What is Cooperative Learning?

Cooperative learning is an environment where students work in small groups to achieve a shared goal. This could be as simple as working in small groups to create an epic LEGO city, or creating a group relay game by coding Unruly Splats. 

collaborative learning with unruly splats
Students work in small groups to collaborate on their game in Eric Turrill's PE class at Round Hill Elementary

What does Cooperative Learning look like in a Classroom?

Cooperative learning in the classroom gives students ownership over their learning while the teacher coaches groups along. However groups are organized, students should be talking with one another and collaborating on the task. Since students are working together, the classroom may become noisy-- and that is fantastic! Cooperative learning in the classroom is all about facilitating students to share their ideas, ask questions, and play together. 

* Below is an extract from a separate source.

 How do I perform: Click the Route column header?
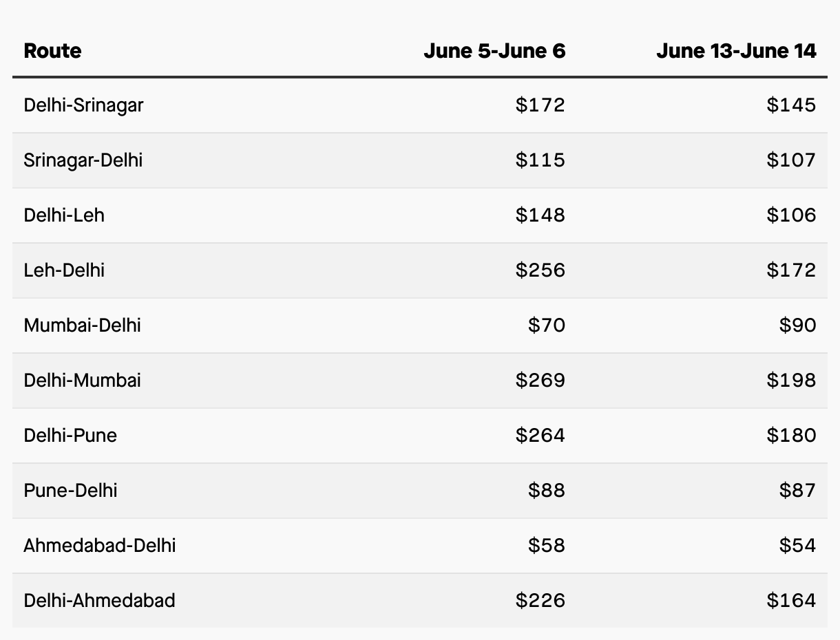tap(52, 51)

Unlike a traditional classroom setup where students sit at individual desks all facing the front of the room, cooperative learning in the classroom is easiest when students can face each other in their groups. One Grade 4 teacher organizes students into groups of 4 desks facing each other, making sure all students can see the board at the front of the room. All the desk groups have “work stations” in the center that includes supplies and instructions for each group.

What Are The Benefits of Cooperative Learning?

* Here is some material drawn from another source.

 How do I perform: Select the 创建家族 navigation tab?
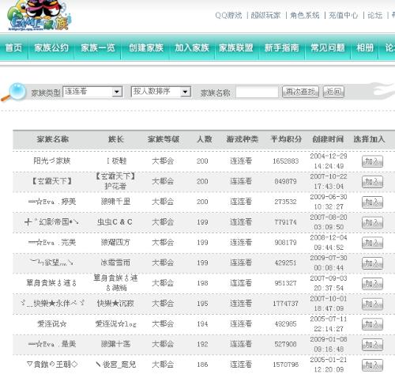146,47
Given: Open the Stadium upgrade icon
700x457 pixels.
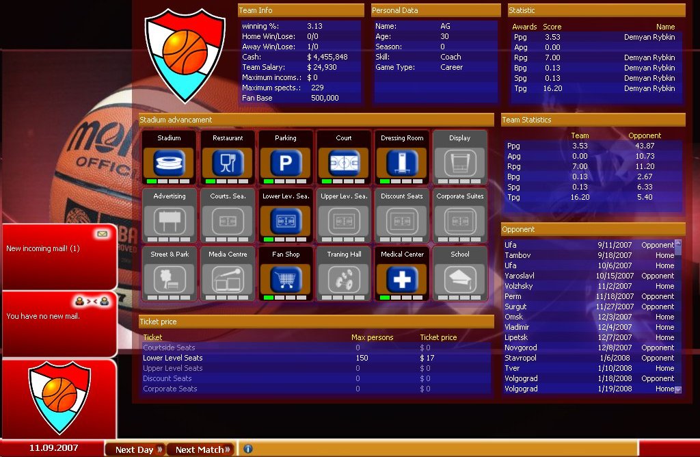Looking at the screenshot, I should pos(169,162).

Research by Beesley and Apthortp in their book “Classroom Instruction That Works, 2nd Edition”, found that “students in cooperative conditions performed better on academic assessments than those in individual conditions”. According to a 1992 study by Johnson & Johnson, cooperative activities compared with competitive and individualistic efforts typically results in greater psychological health, social competence, and self-esteem.

These benefits apply across all age levels and subjects so whatever grade or class you are teaching, incorporating cooperative learning into your lessons could have a positive impact. According to teacher feedback, some students who were the least engaged in class before, become some of the most engaged when they use Splats in a cooperative learning environment.

Strategies for Incorporating Cooperative Learning in the Classroom 

To facilitate successful cooperative activities in the classroom, here are a few tips:

  1. Create challenging problems: If it’s too easy, students won’t be engaged in the activity. Make sure the activity is challenging enough to get students buzzing about possible solutions.

  2. Discuss what makes a great team: As a class, discuss how teammates should talk to each other and respect each other’s ideas and thoughts. Talk through what a good team looks like and how to be respectful when there are disagreements.

  3. Facilitate discussion within the groups: Encourage students to discuss their thoughts and ideas with each other as they work. This will empower your students to flex their communication muscles as they work together to engage with the exercise.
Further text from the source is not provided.